Don’t worry about formal titles, who will fill the roles, or about how you will pay their salaries. Just dream!

3. Work backwards

Once you've mapped where your organization is going, start working backwards. If you created an organizational chart for 10 years out, take note of what you will need in 5 years, and then in 1 year. This is your long-term plan for realignment.

You may combine or separate roles today to better flow into the future. Take a Communications Director, for example. Where will this position be within your organizational chart in the next 5 years? It might be on the creative team today, but will fall into an operational role in your big-picture goal.

4. Think about who

Is your current staff who you want carrying your church into the future? You will likely have a few irreplaceable staff members that secure a place on the new organizational chart. Here, you may begin to combine some staff roles based on skill set, passion, and capacity. It is so important to find the right seat on the bus for each staff member.

Use this process as an opportunity to check-in with staff members. Ask them what they love and what frustrates them about their job. You may be surprised at what you learn.

5. Develop your staff

High capacity candidates still need training.Tweet: High-capacity candidates still need training. https://bit.ly/2eUntnD via @VanderbloemenSG

When you picture your "big picture" staff team, do you expect them all to be developed?

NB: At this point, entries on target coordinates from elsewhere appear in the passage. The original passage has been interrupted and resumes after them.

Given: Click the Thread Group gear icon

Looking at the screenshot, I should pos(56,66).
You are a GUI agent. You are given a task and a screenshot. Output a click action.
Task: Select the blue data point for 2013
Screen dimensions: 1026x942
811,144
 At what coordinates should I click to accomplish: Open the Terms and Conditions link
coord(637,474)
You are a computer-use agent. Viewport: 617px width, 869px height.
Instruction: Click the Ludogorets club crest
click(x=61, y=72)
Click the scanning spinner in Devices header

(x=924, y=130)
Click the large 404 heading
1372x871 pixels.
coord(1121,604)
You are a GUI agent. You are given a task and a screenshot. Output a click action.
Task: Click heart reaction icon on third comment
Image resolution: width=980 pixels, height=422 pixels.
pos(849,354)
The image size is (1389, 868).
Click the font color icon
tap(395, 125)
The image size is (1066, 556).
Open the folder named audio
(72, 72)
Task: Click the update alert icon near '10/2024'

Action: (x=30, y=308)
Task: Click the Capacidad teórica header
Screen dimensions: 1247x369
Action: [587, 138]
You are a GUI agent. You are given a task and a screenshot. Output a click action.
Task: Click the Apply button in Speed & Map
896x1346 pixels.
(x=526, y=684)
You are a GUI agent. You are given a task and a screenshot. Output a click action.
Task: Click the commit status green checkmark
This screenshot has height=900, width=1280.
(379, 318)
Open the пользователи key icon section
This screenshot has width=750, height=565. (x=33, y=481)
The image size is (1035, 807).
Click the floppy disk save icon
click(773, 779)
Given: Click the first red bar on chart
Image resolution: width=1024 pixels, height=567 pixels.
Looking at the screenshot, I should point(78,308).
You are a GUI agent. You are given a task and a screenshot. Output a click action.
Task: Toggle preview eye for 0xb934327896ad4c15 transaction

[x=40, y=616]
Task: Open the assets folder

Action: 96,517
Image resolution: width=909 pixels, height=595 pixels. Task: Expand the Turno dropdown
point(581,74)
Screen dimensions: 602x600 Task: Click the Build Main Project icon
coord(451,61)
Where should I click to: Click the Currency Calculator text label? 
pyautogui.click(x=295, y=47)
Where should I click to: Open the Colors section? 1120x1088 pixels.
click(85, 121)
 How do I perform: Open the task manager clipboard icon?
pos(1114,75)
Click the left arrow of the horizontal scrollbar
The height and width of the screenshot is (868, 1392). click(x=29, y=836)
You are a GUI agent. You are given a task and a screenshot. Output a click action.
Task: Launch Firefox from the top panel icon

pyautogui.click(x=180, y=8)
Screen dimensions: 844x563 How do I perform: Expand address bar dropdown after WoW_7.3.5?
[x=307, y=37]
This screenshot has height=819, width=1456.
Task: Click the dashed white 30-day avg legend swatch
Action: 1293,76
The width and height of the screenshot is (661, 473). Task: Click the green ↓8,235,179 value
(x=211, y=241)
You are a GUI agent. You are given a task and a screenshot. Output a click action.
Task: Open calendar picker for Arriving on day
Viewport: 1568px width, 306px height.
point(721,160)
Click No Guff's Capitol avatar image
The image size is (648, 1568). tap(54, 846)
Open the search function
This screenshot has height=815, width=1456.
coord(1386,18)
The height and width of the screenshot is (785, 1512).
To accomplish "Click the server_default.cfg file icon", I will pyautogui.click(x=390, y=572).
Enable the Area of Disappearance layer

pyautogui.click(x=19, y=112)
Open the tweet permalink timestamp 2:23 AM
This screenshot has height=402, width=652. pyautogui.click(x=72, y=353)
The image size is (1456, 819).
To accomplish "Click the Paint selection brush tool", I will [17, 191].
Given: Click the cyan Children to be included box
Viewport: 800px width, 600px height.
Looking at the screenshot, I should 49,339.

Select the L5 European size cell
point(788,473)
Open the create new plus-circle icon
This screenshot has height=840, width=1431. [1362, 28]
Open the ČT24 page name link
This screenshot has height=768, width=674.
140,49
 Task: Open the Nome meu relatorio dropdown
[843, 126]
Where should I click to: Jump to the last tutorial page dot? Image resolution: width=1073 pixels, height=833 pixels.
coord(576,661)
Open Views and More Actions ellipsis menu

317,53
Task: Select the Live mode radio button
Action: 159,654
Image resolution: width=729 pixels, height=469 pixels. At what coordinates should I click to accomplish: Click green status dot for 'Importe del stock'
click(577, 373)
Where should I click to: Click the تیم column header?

If not, do you have a plan in place to develop them? Don’t put off the coaching and development process. Investing in your staff today is like investing in your retirement account today. If you wait too long, at some point you have to catch up, which is a stressful and sometimes unsuccessful process. Invest in your staff today to see the benefits tomorrow.

6. Come back to the "big picture"

Let’s be real for a second.

When making a "big picture" organizational chart, you might realize that some staff members don't have a place on it. The reality is, past product doesn't always bring future product. Although some staff might have grown the ministry in the past, they could have reached their maximum competency.

This may mean that some seats on your current bus disappear and there may not be a place on the bus for everyone. But don’t give up on the staff that didn’t seem to fit your long-term plan. Through intentional development, you may be surprised at what comes from your current staff members.

At the same time, you may have current staff that are no longer part of your organization in 5 years. This is okay. It is okay for some staff to move on to new endeavors in the future. That actually may be part of God’s big and beautiful plan for that staff member and for your church. God always sees all parts of the "big picture" better than any of us could. Our job is to remain focused on our part of His plan.

How have you realigned your staff structure for your church?